Sensibler Umgang mit Medien
Zur Nutzung von Sozialen Medien ist das Wissen über den Sensiblen Umgang mit diesen essentiell. Hier sind die wichtigsten Punkte dazu aufgeführt, die innerhalb des Projekts mit den Schüler*innen besprochen wurden:
- Happy Slapping: Gewalthandlungen, die gefilmt und veröffentlicht werden >> strafbar
- Sexting: Austausch von erotischen Inhalten >> kann schnell in die falschen Hände gelangen und das Weiterleiten an unter 16-jährige ist strafbar
- Cybermobbing: Es wird als Täter oder Opfer agiert, abwertende Kommentare, (Mord - )Drohungen… >> Schutz: Social Media Accounts privat einstellen, sodass nur Freund*innen Inhalte sehen können
- Hassrede: Rassendiskriminierung, Beschimpfung, Verleumdung
- Social Bots: Keine echten Personen, sondern Computerprogramme
- Verfälschte Schönheitsideale nicht als Vorbild nehmen (Magersucht, Selbstzweifel..)
- Auf keine fremden Links drücken (Viren..)
https://www.jugendundmedien.ch/fileadmin/PDFs/Broschueren/Brosch_Medienkompetenz_ZHAW_0919_DE_bf.pdf
Der Prozess.
Die Warm-Ups
1. "Begrüßungsrituale": Jede/r wird durch das Ziehen einer Karte einer bestimmten Kultur zugeordnet, die sich durch eine bestimmte Form der Begrüßung auszeichnet (z.B Händedruck, Schulterklopfen, Verbeugung, Umarmung).

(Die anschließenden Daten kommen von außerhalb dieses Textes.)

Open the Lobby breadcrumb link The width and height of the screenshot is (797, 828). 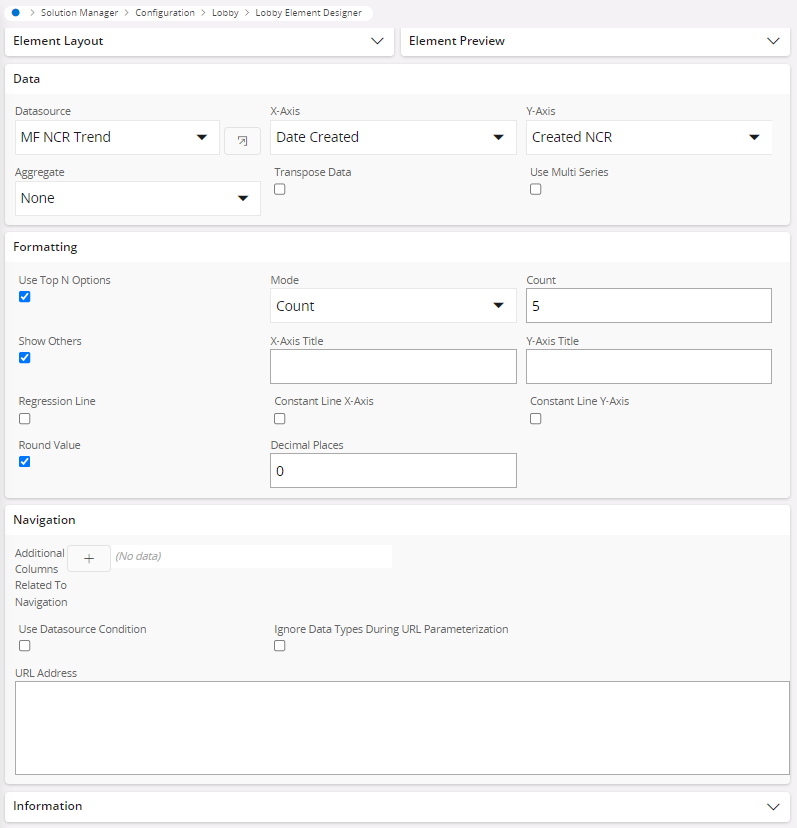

Jede andere Form der Begrüßung gilt hingegen als extrem unhöflich. Es soll sich dann einfach frei im Raum bewegt werden und die anderen Personen werden mit dem jeweils gezogenen kulturellen Ritual begrüßt. Es wird dementsprechend reagiert, wenn man mit einem anderen Begrüßungsritual als für einen üblich, begrüßt wird.
Ziel: Hierbei soll das Erleben und Wahrnehmen von kulturellen Unterschieden gefördert werden und anschließend auch gemeinsam reflektiert werden.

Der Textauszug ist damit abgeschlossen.